Neglect plagues one of Victoria’s safest seats
Former Labor leader Arthur Calwell, one of the staunchest supporters of the White Australia Policy, wouldn’t recognise the electorate that bears his name today.
Located in Melbourne’s north-west and encompassing Craigieburn, Broadmeadows and Tullamarine, Calwell has one of the largest Arabic-speaking communities in Australia. The 2016 census data showed that nearly half the district’s population was born overseas with Turkey, Iraq, Lebanon, India and Italy the top five places of origin.
As opposition leader, from 1960 to 1967, Arthur Calwell resisted the migration of non-European people to Australia. During the 1966 election campaign, he declared that Labor’s immigration policy was committed to preventing any attempt to “create a multi-racial society in our midst”.
Calwell has been a safe Labor seat since the electorate was created in 1984, held by Maria Vamvakinou since 2001.
Pandemic stigma
Over the past two years, this area found itself at the epicentre of Melbourne’s COVID-19 outbreak. Residents of Calwell were vilified for flouting restrictions, prompting Andrew Bolt to write in The Herald Sunin 2020 that “the virus thrives in multiculturalism”. In reality, the blue-collar workforce concentrated in this area was disproportionately exposed to the virus due to high numbers of residents working in essential roles.
Hume Mayor Councillor Carly Moore said that the community was hit hard by the pandemic as many residents did not have the capacity to work from home.
“Whether it’s logistics, manufacturing or warehousing, our residents, who broadly come from significantly lower socio-economic backgrounds, worked during the height of the pandemic to ensure Victorians had continued access to essential services throughout,” Moore said.
Now, despite millions of doses of the AstraZeneca vaccine having been manufactured in the heart of the electorate at the CSL factory in Broadmeadows, Calwell has fallen behind in third-shot booster doses. The disparity between hardest hit areas and the rest of the state is borne out in Victorian government data which shows that just 45-50 per cent of eligible adults in Calwell have received their booster vaccine, compared to the state average of 67.5 per cent.
“A lot of our community remains confused about when to get their next vaccine after they contract COVID-19,” Moore said.
“Our Hume residents come from more than 160 different countries and speak approximately 140 languages – meaning state-wide English communications can easily get missed.”
Public housing neglect
Paul Atkinson is the community development manager at Banksia Gardens, a service located in one of Broadmeadows’ public housing estates.
“Broadmeadows has some stigma, and a lot of that is a function of being a low socio-economic area with high rates of public housing and low employment,” Atkinson said.
“We have an ageing public housing block that has been quite neglected in terms of maintenance, it’s been left to a state of disrepair. All of those things are compounding, you don’t repair things, things get broken, things then become more expensive to fix,” he said.

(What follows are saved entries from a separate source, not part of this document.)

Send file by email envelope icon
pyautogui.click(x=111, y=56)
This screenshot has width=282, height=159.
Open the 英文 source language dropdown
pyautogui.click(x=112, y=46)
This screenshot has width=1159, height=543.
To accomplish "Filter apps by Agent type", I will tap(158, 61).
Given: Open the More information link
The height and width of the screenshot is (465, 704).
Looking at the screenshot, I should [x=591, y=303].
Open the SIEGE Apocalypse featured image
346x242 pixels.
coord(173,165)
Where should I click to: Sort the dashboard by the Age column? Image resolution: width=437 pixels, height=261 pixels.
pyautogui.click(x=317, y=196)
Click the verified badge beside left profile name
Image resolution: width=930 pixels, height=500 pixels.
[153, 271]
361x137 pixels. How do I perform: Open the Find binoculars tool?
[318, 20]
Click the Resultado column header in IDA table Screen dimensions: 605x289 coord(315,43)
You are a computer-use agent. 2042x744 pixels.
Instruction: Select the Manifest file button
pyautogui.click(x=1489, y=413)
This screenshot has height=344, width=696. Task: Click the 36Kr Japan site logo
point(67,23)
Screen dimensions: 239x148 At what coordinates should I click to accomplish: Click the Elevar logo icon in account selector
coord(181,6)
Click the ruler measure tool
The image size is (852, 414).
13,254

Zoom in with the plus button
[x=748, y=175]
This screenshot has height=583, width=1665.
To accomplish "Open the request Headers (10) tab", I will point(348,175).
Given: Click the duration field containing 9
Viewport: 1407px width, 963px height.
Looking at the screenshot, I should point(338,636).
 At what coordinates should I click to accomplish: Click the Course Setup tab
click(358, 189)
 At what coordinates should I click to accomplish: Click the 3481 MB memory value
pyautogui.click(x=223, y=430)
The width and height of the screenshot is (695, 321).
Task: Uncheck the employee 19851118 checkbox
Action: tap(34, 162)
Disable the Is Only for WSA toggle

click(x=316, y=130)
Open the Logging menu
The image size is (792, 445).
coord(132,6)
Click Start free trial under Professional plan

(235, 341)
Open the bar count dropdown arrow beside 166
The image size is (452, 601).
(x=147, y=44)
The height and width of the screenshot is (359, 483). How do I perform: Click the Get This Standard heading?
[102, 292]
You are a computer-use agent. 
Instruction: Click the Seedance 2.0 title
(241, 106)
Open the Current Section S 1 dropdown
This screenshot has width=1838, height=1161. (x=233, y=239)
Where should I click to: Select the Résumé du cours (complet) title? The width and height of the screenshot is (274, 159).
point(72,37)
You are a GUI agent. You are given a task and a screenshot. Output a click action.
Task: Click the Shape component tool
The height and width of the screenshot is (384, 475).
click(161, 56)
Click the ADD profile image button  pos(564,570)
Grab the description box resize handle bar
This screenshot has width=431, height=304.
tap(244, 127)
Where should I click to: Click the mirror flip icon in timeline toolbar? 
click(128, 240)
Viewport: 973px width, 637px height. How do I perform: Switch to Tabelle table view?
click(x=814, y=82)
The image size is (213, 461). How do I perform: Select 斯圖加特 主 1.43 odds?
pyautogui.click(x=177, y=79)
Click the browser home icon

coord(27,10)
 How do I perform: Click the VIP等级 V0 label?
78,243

The Victorian government has pledged $5.3 billion for the Big Housing Build program to improve public and social housing across the state, yet despite being a priority area for social housing, Broadmeadows has so far been neglected by the funding.
Housing affordability is a key concern for Labor leader Anthony Albanese, who was raised in public housing by a single mother on a disability pension. Federal Labor has committed to establishing the Housing Australia Future Fund which aims to build 30,000 new social housing properties in its first five years, as well as 10,000 affordable homes for frontline workers like nurses and cleaners, who kept the public safe throughout the pandemic.
With the population of Hume forecast to grow by nearly 100,000 people by 2035 according to the Hume City Council, the area is facing increased pressure on resources to support a diverse and changing community. The council says it will need an extra 21 state primary and secondary schools to support the educational demands of this growing community and improve the liveability of the area.
“Schools struggle for resources”
Project Real is one of the key services offered by Banksia Gardens, working with children who have disengaged from mainstream education to develop skills that foster positive school engagement.
Atkinson said that robust educational pathways were an essential response to the challenges facing young people in lower socio-economic areas.
“We have a reasonably challenging cohort and so these schools struggle for resources and they’re always on the back foot, and then the experiences aren’t always good for the kids who don’t fit into the mainstream,” he said.
“We need different ways of doing teaching and pathways to doing different types of jobs that are meaningful and pay reasonably well.”
Held with a safe margin of 19.6 per cent, Maria Vamvakinou will face little competition to represent Calwell at the ballot box in May. Atkinson said the area lacked meaningful alternatives for political representation
“The Liberal Party doesn’t speak to anyone in the district, and the Greens also reek of inner-city latte sippers,” he said.
While Arthur Calwell could not have foreseen the vibrant multiculturalism thriving in the electorate that carries his name, as an area facing unprecedented and complicated challenges, Calwell demands a renewed political focus.